If we see a chain of shortfalls, or if that shortfall grows, it would be de facto quantitative easing, said Adam Myers, currency strategist at Credit Agricole CIB.

But it's not QE based on this one event.

Brown Brothers' Chandler said the shortfall in bank deposits could be attributed to other factors including the low yield or the tenor of the instrument.


Investors were wary of holding too many euros before European policymakers are expected to approve details for scaling up the EFSF rescue fund later in the day. Policymakers are also expected to release a vital aid lifeline for Greece.

Strategists warned that the euro remained vulnerable to selling unless investors see concrete action, given they have been disappointed by officials in the past.

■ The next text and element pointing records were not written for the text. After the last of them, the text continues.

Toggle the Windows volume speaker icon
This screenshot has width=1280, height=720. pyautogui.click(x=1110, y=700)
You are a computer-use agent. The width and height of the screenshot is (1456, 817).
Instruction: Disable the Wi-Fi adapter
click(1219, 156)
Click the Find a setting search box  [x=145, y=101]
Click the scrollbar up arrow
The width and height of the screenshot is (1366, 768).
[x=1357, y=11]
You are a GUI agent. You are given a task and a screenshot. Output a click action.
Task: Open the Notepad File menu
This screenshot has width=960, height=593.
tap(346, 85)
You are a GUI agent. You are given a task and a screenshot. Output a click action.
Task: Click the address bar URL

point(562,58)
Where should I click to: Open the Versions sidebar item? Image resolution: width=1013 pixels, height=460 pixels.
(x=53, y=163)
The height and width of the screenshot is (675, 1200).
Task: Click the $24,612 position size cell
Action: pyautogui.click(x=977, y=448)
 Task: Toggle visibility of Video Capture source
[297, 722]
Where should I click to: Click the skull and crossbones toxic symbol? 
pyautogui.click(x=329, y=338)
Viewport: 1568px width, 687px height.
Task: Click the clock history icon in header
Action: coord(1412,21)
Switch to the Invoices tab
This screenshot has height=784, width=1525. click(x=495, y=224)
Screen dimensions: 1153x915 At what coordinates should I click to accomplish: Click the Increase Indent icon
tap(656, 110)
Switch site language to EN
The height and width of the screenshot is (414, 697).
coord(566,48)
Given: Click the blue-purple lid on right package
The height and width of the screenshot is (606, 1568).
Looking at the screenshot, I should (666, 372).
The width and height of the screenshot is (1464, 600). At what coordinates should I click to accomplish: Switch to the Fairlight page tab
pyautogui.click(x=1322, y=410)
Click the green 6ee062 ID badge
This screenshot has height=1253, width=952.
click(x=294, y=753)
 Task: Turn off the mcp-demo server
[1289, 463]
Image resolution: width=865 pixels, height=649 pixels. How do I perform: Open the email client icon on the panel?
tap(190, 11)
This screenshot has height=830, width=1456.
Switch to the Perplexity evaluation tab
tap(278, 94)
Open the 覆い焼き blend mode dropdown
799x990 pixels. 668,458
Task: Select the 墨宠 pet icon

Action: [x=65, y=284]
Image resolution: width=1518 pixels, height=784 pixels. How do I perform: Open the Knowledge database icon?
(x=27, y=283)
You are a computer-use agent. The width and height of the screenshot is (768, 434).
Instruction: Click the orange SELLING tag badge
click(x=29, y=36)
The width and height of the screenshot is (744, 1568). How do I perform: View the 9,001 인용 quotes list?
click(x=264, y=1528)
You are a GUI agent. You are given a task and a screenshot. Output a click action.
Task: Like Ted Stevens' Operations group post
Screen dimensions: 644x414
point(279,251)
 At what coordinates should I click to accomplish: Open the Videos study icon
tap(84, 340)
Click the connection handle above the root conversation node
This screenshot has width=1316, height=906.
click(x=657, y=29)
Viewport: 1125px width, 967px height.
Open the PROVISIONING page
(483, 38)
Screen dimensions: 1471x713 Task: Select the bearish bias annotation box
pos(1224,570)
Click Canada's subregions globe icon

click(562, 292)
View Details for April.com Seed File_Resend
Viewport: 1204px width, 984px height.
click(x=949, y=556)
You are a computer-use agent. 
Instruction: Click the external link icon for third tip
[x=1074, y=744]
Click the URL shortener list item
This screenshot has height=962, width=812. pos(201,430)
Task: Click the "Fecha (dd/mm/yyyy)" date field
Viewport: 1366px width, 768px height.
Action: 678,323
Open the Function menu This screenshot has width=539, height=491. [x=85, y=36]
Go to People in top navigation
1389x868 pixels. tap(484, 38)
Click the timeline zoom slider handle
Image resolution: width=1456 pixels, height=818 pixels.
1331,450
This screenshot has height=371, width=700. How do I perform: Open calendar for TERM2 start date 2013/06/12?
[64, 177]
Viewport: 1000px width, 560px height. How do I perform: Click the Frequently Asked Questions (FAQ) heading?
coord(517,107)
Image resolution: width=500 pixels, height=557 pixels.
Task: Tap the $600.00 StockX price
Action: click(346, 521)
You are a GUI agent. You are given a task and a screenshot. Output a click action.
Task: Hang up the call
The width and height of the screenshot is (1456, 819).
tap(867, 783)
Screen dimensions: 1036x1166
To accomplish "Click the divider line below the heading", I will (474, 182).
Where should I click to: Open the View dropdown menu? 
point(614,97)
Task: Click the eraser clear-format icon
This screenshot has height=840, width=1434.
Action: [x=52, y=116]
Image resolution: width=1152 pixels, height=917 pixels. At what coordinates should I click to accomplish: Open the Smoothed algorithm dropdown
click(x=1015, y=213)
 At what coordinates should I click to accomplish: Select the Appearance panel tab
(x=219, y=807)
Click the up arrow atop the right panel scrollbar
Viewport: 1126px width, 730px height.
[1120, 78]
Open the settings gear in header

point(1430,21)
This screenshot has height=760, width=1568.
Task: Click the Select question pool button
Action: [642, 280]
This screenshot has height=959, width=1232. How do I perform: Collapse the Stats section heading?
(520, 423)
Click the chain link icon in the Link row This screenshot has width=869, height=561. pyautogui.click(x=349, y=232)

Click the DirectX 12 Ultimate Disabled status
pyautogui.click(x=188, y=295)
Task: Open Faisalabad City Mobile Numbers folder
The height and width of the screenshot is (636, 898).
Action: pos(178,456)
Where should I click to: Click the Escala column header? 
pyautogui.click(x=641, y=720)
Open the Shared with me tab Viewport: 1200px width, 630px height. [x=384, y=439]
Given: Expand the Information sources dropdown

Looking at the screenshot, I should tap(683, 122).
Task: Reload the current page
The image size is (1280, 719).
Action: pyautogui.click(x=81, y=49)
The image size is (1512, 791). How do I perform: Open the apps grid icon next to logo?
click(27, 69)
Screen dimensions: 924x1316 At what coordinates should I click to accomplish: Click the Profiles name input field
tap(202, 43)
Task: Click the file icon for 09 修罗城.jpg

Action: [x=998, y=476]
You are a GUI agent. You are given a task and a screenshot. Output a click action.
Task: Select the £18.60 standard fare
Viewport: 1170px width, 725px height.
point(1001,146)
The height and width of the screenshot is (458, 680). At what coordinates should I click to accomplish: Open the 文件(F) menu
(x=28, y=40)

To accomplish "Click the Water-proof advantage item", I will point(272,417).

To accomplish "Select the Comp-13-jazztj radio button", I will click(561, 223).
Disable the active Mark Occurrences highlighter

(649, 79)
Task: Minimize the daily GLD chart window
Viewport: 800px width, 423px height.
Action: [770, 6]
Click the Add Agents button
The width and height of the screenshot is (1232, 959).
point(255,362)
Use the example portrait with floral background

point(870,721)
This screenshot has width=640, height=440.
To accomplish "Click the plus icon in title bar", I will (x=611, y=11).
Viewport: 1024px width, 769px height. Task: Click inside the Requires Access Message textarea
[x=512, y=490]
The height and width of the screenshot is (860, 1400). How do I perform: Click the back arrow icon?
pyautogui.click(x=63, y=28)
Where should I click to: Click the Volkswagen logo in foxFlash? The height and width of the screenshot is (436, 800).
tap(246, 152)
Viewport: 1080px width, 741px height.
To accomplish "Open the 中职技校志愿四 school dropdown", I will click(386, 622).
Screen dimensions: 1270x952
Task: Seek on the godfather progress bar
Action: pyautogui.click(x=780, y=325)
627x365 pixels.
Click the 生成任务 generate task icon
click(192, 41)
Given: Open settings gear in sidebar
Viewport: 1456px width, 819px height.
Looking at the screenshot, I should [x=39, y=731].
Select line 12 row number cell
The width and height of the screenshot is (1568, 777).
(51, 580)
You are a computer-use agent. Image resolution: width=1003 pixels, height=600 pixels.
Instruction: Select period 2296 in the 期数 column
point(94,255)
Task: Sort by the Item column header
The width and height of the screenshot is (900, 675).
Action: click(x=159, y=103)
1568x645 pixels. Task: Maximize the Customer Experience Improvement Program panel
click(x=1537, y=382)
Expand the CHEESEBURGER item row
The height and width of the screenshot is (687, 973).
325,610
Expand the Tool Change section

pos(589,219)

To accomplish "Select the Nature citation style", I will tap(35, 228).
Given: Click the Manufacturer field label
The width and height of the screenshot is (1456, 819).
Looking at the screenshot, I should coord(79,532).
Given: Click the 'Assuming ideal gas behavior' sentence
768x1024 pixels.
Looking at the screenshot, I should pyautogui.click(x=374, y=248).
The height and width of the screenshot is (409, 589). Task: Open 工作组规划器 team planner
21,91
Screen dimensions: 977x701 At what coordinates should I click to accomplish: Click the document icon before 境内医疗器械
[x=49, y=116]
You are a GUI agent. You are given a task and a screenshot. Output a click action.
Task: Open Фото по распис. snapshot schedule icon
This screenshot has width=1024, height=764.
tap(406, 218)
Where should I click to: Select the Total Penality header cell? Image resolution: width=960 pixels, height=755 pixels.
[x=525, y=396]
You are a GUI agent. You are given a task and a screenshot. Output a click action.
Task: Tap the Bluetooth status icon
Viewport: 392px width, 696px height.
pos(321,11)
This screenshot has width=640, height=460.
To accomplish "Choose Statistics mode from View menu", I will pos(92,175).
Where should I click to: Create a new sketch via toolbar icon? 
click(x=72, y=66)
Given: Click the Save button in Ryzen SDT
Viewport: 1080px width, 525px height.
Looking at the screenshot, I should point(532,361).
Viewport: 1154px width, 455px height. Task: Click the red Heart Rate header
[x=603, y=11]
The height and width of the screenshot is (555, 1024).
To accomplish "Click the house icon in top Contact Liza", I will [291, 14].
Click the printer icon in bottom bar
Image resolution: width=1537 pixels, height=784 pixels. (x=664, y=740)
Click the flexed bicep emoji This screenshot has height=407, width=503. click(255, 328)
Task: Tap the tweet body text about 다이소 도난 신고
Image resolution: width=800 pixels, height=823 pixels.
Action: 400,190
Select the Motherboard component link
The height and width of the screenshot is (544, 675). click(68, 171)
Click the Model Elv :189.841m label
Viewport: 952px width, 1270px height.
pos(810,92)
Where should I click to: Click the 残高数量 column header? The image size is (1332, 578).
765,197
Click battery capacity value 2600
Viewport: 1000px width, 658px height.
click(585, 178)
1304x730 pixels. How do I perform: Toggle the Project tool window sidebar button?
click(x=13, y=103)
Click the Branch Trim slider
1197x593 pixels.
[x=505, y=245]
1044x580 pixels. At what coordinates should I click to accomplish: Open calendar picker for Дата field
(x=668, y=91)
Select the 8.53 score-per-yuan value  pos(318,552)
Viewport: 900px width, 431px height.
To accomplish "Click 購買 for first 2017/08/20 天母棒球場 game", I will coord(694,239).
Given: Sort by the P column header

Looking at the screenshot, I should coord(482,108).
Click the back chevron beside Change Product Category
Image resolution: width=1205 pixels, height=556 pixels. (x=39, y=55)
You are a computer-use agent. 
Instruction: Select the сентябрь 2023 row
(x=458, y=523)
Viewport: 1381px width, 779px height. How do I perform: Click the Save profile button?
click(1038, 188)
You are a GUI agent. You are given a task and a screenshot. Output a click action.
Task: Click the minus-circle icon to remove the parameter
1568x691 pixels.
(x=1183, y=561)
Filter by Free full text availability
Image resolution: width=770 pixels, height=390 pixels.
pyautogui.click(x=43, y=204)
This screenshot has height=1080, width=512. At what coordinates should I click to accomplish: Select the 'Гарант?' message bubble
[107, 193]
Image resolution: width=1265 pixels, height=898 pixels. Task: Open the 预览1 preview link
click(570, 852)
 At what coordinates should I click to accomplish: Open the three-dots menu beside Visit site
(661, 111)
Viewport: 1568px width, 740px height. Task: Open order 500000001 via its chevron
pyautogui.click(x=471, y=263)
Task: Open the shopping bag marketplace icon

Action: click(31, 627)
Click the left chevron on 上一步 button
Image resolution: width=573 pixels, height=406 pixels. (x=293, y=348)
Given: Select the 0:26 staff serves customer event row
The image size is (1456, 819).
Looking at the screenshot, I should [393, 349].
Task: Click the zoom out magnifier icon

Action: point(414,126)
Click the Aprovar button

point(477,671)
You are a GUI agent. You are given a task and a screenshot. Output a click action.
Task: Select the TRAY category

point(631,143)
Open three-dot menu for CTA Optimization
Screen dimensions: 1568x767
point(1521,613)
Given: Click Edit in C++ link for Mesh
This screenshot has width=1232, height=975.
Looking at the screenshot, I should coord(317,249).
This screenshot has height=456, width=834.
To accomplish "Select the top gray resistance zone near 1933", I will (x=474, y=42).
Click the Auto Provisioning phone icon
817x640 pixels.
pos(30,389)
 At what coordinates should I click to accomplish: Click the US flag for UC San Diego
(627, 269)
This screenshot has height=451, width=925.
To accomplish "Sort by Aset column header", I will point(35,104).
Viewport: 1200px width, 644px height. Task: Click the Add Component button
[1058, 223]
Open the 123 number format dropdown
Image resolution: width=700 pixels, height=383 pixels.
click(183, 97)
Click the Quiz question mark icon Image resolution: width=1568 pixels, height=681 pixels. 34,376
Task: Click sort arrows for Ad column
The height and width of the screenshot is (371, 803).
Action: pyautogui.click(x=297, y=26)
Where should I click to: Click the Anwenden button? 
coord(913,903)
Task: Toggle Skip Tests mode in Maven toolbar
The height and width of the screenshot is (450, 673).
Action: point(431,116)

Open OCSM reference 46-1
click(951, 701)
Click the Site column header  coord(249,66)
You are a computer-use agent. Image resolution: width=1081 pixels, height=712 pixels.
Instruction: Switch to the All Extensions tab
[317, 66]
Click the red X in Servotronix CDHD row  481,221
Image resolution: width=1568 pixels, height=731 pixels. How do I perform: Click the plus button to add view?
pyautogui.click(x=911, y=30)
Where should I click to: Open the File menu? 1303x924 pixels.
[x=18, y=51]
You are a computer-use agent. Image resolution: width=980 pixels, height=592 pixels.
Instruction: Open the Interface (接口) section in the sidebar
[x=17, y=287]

Germany and France are reported to be aiming to outline proposals for a fiscal union before a European Union summit on December 9, which a growing number of investors see as perhaps the last chance to avert a breakdown of the common currency area.

The euro showed little reaction to a report on French newspaper La Tribune's website saying Standard & Poor's could change the outlook for France's triple-A rating to negative within the next 10 days.

Perceived riskier currencies rallied on higher equities and the Italian auction results.

The Australian dollar climbed nearly 2 percent to US$1.0078, before pulling back to US$0.9991 after it was unable to break above technical resistance seen around the 21- and 55-day moving averages around US$1.0096-8.

The dollar fell broadly, falling 0.3 percent versus a currency basket .DXY, as earlier gains in the euro had dragged most other major currencies higher against the safe-haven U.S. currency.